Московские князья в своей борьбе за выживание умело использовали удельные порядки. Наиболее слабым звеном политического устройства удельной Руси было противоречие между стремлением княжеств к политической самостоятельности и свободным, ничем не ограниченным передвижением населения из удела в удел – по всей русской земле, как говорили тогда, «путь чист, без рубежа». Одни уделы пустели, другие расцветали. В удельных княжествах не могло выработаться местного удельного патриотизма. Непрерывная полуторавековая угроза со стороны татар и Литвы окончательно определила направление народного движения – оно шло от окраин к центру.

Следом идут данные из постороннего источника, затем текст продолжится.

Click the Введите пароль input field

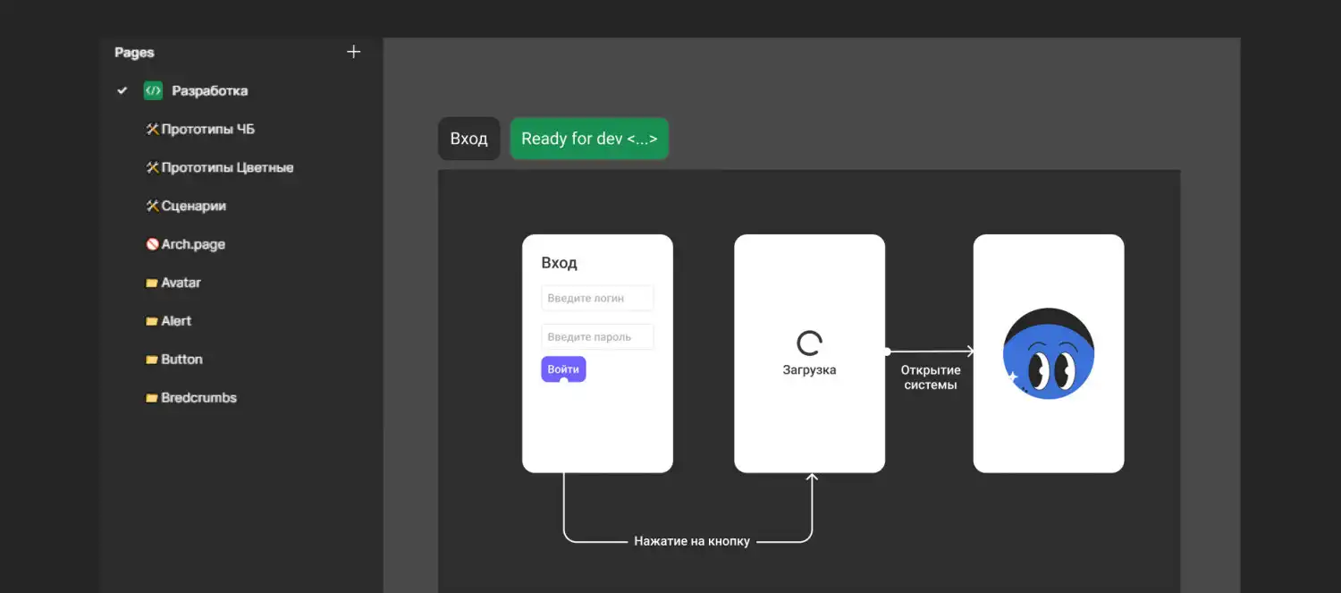[x=597, y=337]
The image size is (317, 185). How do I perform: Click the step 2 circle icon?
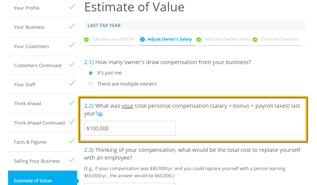142,39
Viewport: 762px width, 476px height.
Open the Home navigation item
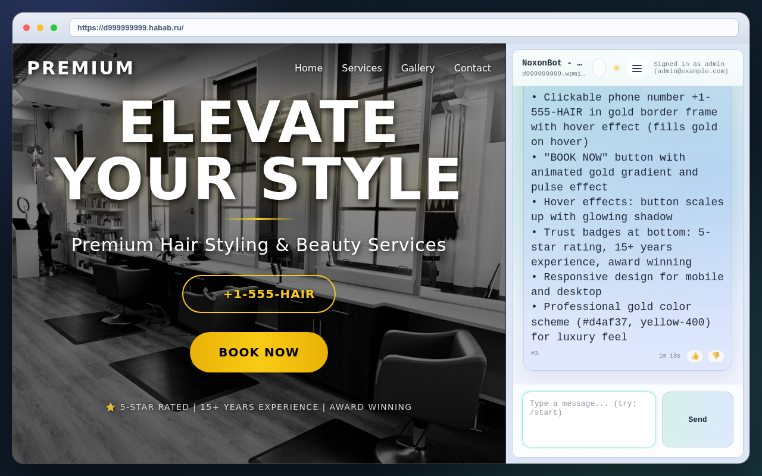(308, 68)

Поэтому московским князьям было выгодно выступать в роли охранителей удельных порядков, а не их разрушителей. Сам ход русской жизни вел к возвышению Московского княжества. Все приходили туда, никто не уходил оттуда. Поглощение Москвой удельных княжеств было, собственно, борьбой с удельными правителями, но не с удельными порядками. Перед падением какого-нибудь очередного удельного княжества тамошние бояре толпами переходили на службу к московскому князю, сопротивляющихся переселяли насильно.
При этом московские князья изначально выступали защитниками общерусского дела. Уже про Калиту русский летописец говорит: «Во дни же его бысть тишина велия христианам по всей Русской земле на многие лета». Если первые московские князья строили свой удел, и только, то их преемники сознательно усваивают общенациональную идею, и в условиях татарского ига борьба за московский удел превращается в борьбу за национальную независимость.

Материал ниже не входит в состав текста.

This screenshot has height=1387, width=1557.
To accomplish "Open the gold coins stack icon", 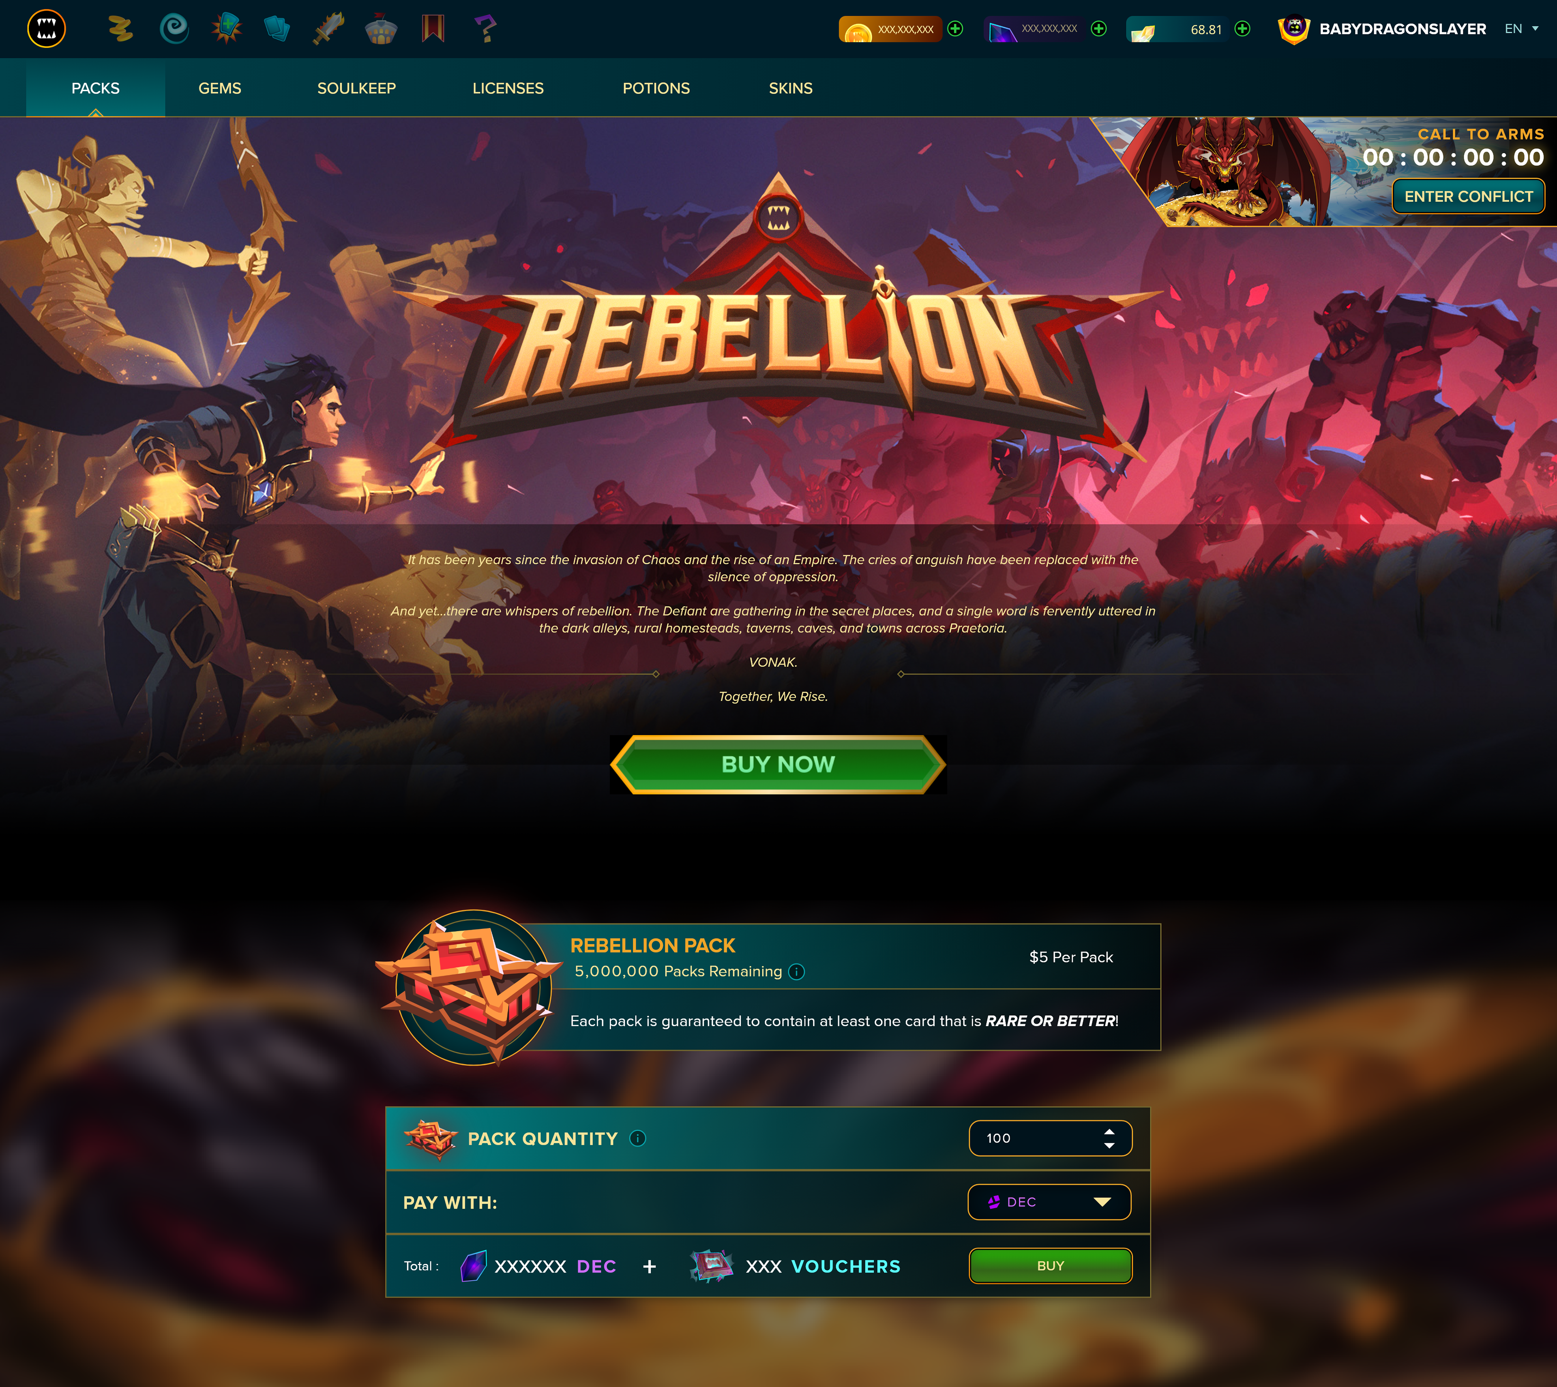I will click(x=120, y=29).
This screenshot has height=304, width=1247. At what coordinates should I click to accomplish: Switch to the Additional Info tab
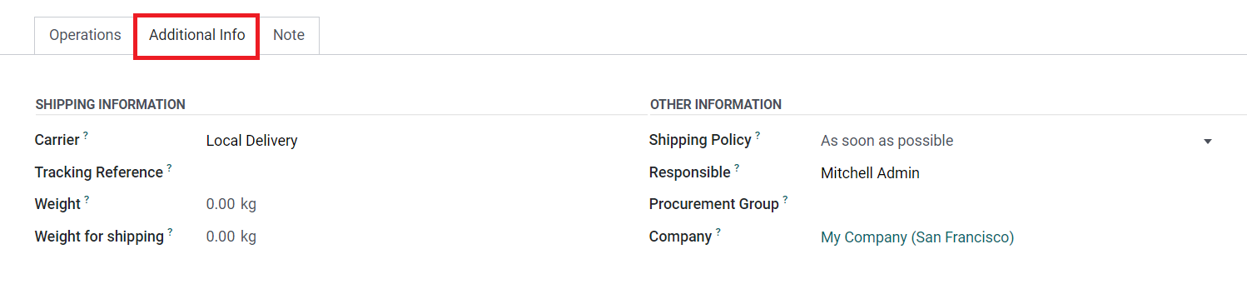197,35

Подобный ход событий привел к глубокому недоразумению. В сознании русских людей московское единодержавие мыслилось как надежная охрана удельных свобод. Между тем единодержавие превращалось в самодержавие, и московским князьям пришлось начать новую борьбу, объявив войну удельному обществу. Особенную остроту эта борьба приобрела в новгородских и псковских землях, где московскому правительству пришлось воевать не только с непокорным боярством, но и со свободолюбивым народом.
Однако удельные порядки прочно укоренились и в головах самих московских князей, потомков Калиты. Борясь с удельным мировоззрением в целом, они тем не менее продолжали выделять уделы своим братьям и детям, стремясь лишь к тому, чтобы удел наследника превосходил по богатству и мощи уделы всех других родственников великого князя, вместе взятых. Даже Иван Грозный закончил свое царствование тем, что дал своему младшему сыну, царевичу Дмитрию, в удел город Углич. Таким образом, московские государи из династии Калиты одной рукой созидали, а другой рукой разрушали свое творение – Московское великое княжество, которому и суждено было погибнуть вместе с династией Рюриковичей под обломками Смуты. Только Романовым удалось примирить в особе царя хозяина-вотчинника и государя и окончательно преобразовать Москву из удельного княжества в государство.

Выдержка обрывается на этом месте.